Jouer avec l'enfant depuis le matin, lui faire prendre son bain, le nourrir, le changer, lui apprendre à faire ses besoins sur un pot, à s'habiller , se déshabiller, se laver les dents, chercher du miel pour l'ours dans les oreilles, se brosser les cheveux,  lui lire des histoires, chanter des comptines rigolotes... Ah les cro cro cro... diles  lui parler de son père, de sa mère ( un p'tit peu), occupés à préparer un concert à l'Ecole de Musique du quartier. Lui au saxo, elle à la batterie. Et lui plus tard ?  A la flûte dit-il ( traduire pipeau qu'il a déjà essayé). Prendre soin de ce petit homme de 28 mois est un bonheur à temps complet. En travaillant, nous n'avons pas pu nous occuper avec autant de lenteur de nos trois enfants , espacés de trois ans... Il a fallu courir, accompagner à la crèche, chez la nourrice, puis à l'école. Sauf pour le premier, cette étape de l'acquisition du langage est passée à la vitesse de la lumière. Pendant qu'on s'occupe d'un enfant, le temps est suspendu. Réinventer tout le processus de notre propre enfance, ses étonnements, son extrême attention aux sons, aux gestes, aux mots prononcés. Il répète tout ce qu'il entend et cueille les sonorités qui lui plaisent... A midi , "une pluie de poivre " sur ma purée de pomme de terre l'a enchanté... Il n'en faut pas plus... De même , à l'arrivée : " Bonjour mon petit pingouin ! ". Son rire, le ton de la journée était donné... Aucune place à la mélancolie malgré la pensée rivée à l'amie corse en deuil...  La vie nous oblige à compartimenter les émotions dans des boitiers étanches, il faut  savourer l'instant présent ...

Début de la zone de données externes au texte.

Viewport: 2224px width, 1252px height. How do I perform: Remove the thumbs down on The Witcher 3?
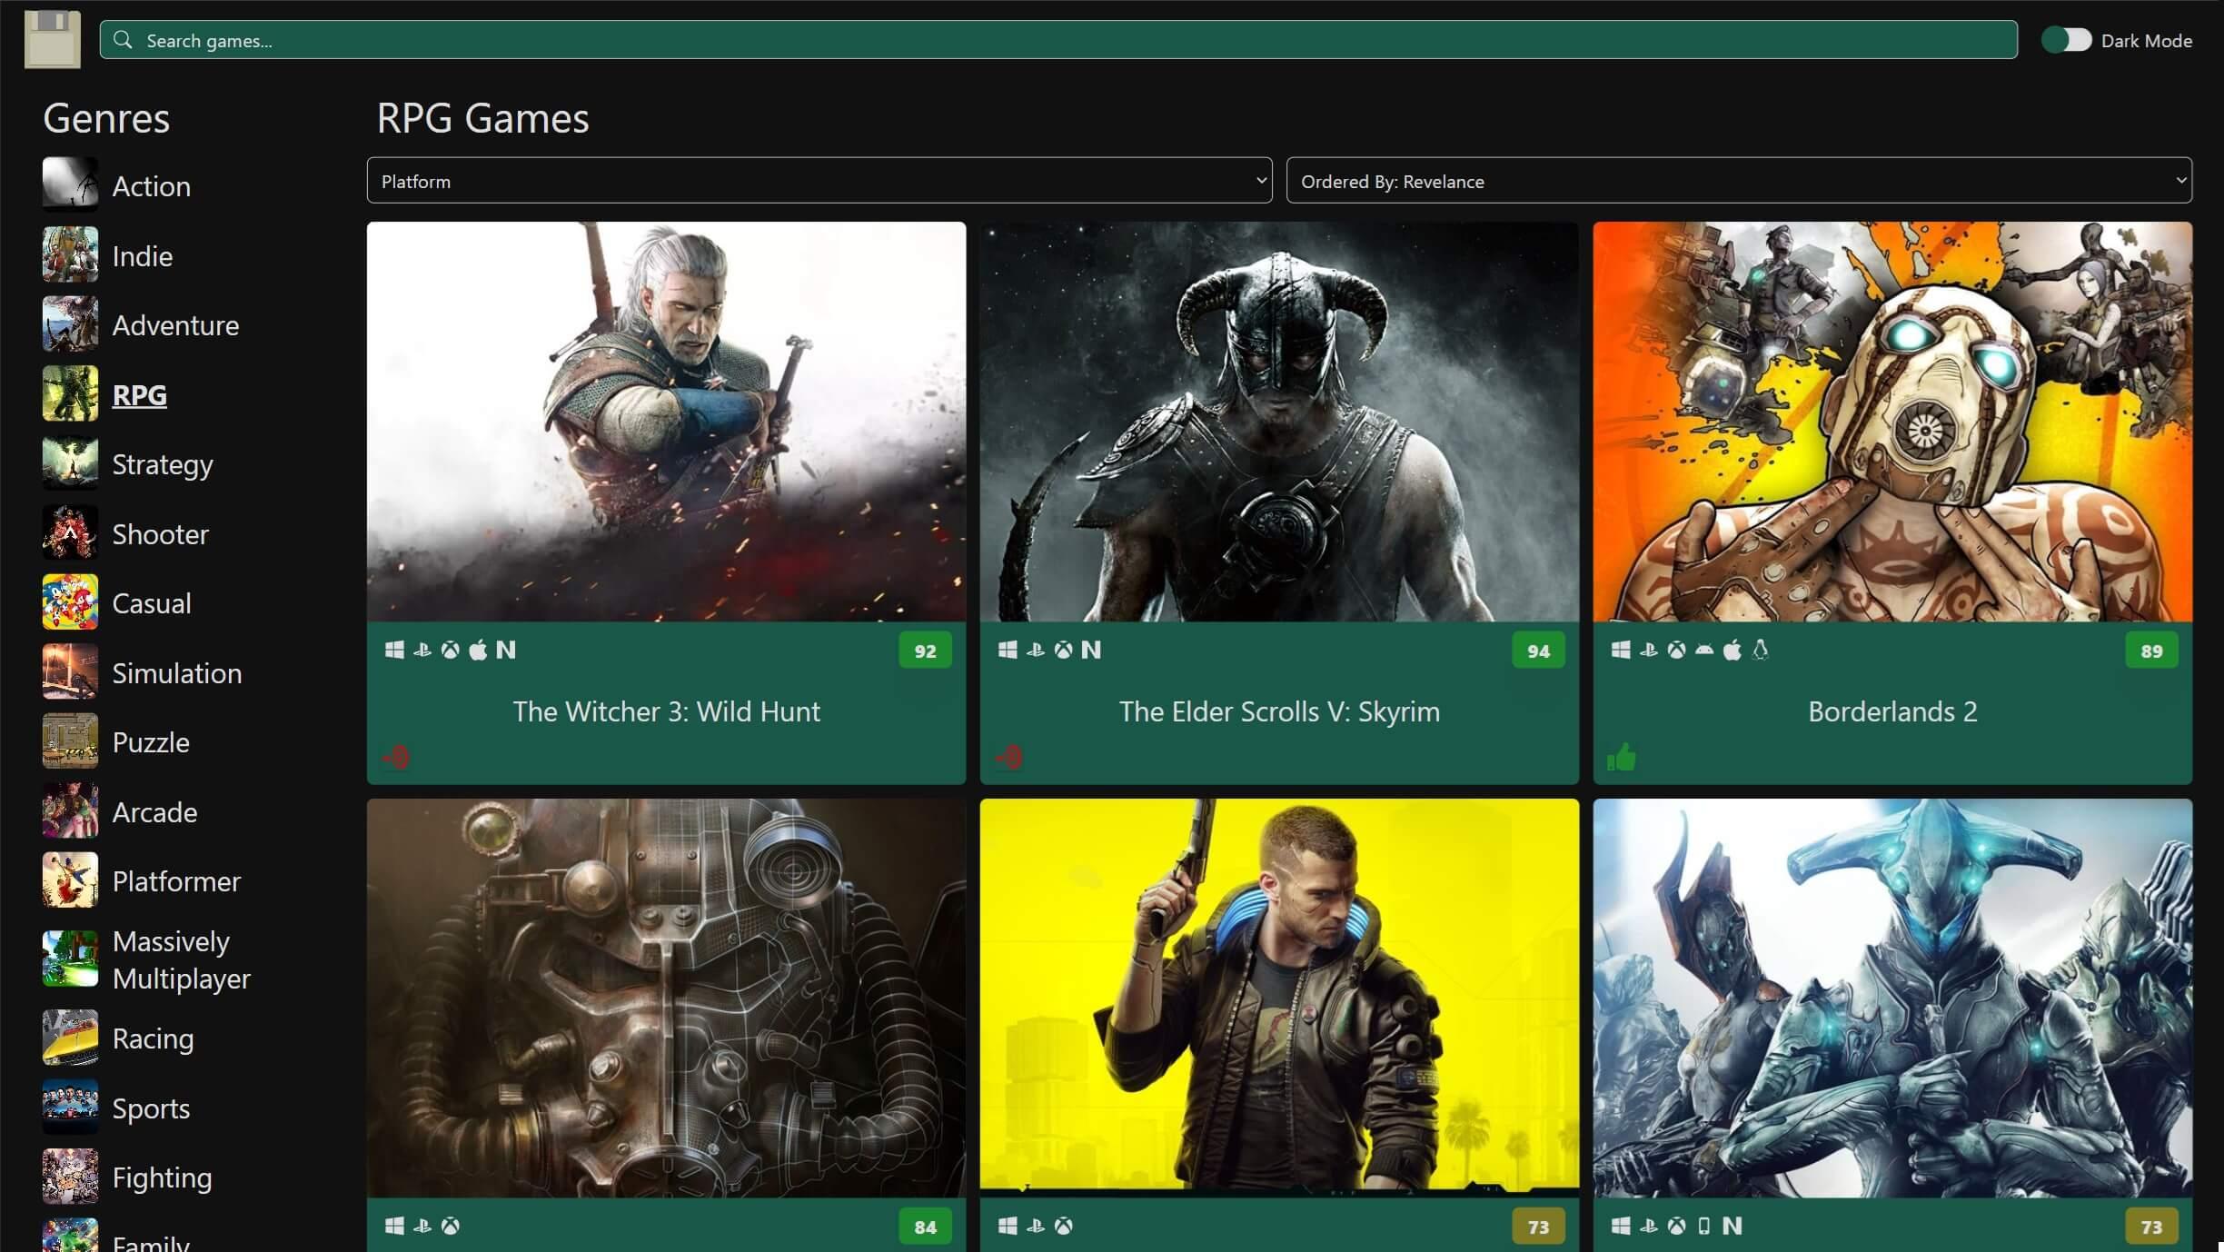(x=395, y=756)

Au courrier ce matin, une enveloppe de Charles JULIET.  Une note de journal, un message à l'encre bleue et un grand article de journal :  Rubrique Science & médecine du Monde. Le titre : demain des soignants heureux ? 5 pages, qui parlent d'un sujet que nous avons souvent abordé ensemble depuis 1997 : Hôpital . Remettre de l'humain au coeur des organisations... L'approche comptable du soin a des effets pervers... C'est une belle suite à nos discussions. Il sait que je vais écrire sur mon métier et que je l'ai exercé pendant quarante ans avec passion... C'est pour moi le moment du bilan... Pour lui, le moment du dernier journal publié qu'il prépare. Les lignes qu'il a manuscrites me comblent et plairont à ses lecteurs fidèles. Charles JULIET n'a jamais triché en écrivant et son endurance est à la mesure de son humilité. Il n'a rien voulu demander... Il a accueilli tout ce qui est venu à lui, depuis les années sombres et les années où la lointaine lueur s'est rapprochée. Il est un homme apaisé, sinon heureux. Son amitié est un cadeau du destin.